:: MATERIAL FOR THIS TASK
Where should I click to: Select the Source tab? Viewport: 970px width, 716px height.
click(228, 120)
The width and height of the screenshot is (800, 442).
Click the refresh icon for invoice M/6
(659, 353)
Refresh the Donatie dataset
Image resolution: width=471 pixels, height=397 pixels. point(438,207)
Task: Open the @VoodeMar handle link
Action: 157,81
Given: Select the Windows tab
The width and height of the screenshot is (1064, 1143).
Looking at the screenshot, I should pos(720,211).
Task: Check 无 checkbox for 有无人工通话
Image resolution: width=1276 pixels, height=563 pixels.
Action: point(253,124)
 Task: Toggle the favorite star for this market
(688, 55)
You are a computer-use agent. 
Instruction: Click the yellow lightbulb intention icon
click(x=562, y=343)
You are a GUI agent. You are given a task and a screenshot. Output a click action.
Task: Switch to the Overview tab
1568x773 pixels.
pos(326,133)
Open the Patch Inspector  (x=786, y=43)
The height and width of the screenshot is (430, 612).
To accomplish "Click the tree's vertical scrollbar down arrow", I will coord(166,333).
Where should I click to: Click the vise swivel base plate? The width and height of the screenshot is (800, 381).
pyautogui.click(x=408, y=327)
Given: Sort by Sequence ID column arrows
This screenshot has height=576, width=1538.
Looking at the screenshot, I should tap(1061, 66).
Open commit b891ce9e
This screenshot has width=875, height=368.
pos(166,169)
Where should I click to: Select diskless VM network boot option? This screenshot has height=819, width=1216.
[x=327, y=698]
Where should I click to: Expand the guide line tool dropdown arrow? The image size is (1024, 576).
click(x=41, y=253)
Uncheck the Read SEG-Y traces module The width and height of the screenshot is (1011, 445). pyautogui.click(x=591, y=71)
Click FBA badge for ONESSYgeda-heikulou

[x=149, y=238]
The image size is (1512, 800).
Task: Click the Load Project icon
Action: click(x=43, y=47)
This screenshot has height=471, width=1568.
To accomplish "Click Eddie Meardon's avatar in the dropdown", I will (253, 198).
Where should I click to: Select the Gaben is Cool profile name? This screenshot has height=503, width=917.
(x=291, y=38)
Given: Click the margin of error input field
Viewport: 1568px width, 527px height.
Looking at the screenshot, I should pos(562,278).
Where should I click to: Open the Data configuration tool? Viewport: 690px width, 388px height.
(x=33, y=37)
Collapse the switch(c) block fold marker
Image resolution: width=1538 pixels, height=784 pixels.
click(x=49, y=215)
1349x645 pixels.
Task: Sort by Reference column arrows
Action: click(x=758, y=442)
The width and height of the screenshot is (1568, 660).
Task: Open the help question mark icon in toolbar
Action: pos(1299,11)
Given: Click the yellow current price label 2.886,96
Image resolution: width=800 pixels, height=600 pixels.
::::
Check each line above for the string "will" and return those that contain it.

#### WRITTEN RESPONSE:
To accomplish "Click the tree's vertical scrollbar down arrow", I will coord(166,333).
To accomplish "Click Eddie Meardon's avatar in the dropdown", I will (253, 198).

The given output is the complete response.